BEGIN

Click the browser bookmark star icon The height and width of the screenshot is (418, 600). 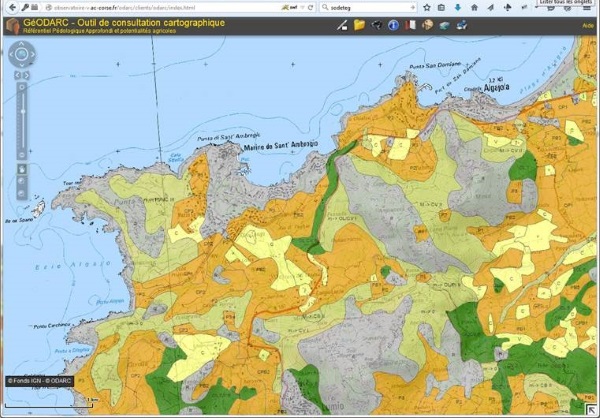pos(426,7)
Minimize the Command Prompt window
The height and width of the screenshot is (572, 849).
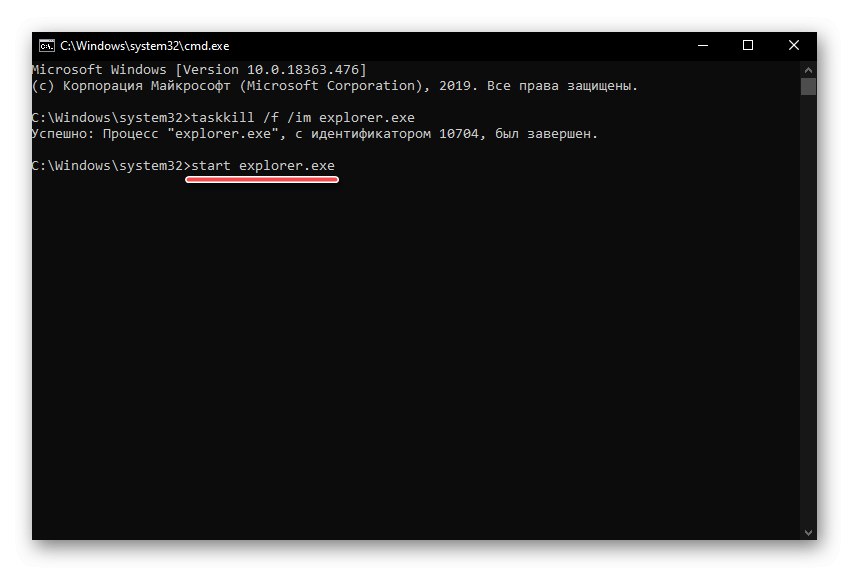point(702,45)
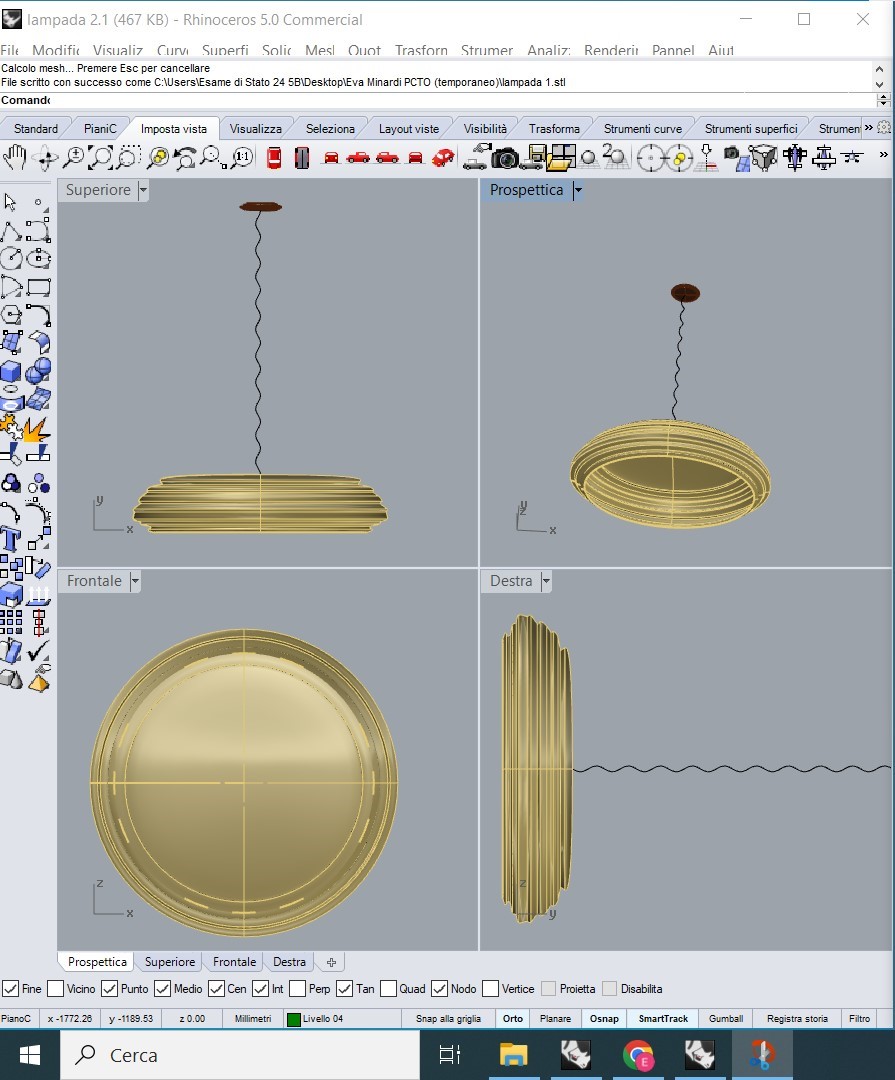The image size is (895, 1080).
Task: Toggle Orto mode in status bar
Action: pos(512,1018)
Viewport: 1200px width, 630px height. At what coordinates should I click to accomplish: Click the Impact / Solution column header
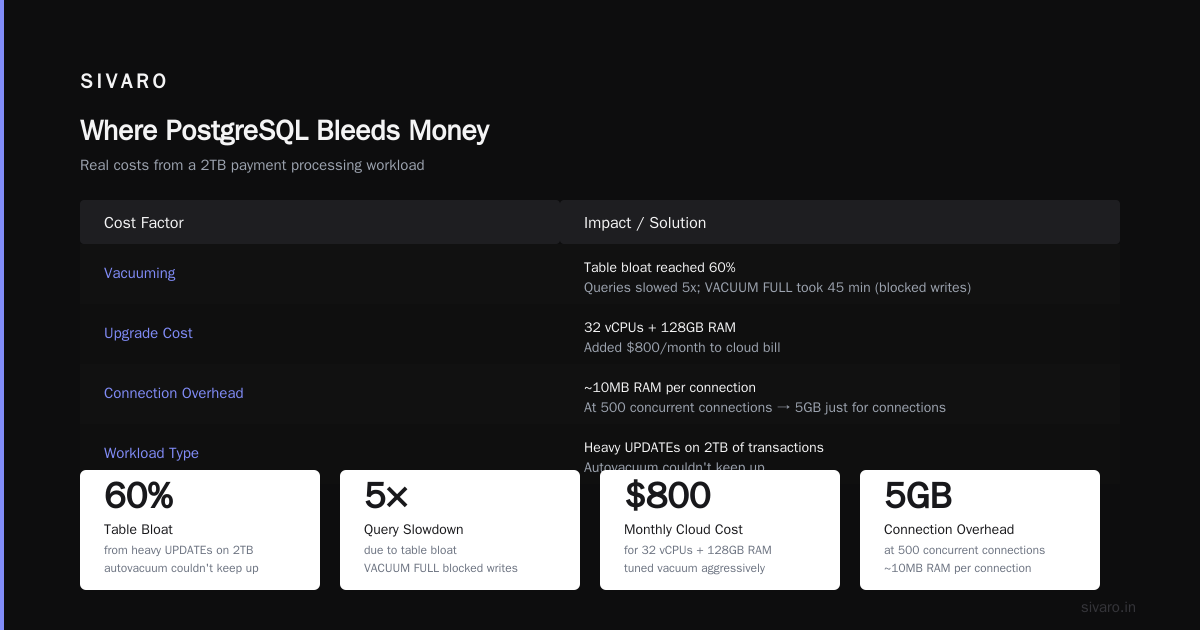coord(645,223)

END

**Exercise prompt:** Exactly reproduce the lines beginning at the one that contains "Viewport: 1200px width, 630px" and ending at the final line of the material, with the pictures left out.

**Your solution:**
Viewport: 1200px width, 630px height. At what coordinates should I click to accomplish: Click the Impact / Solution column header
coord(645,223)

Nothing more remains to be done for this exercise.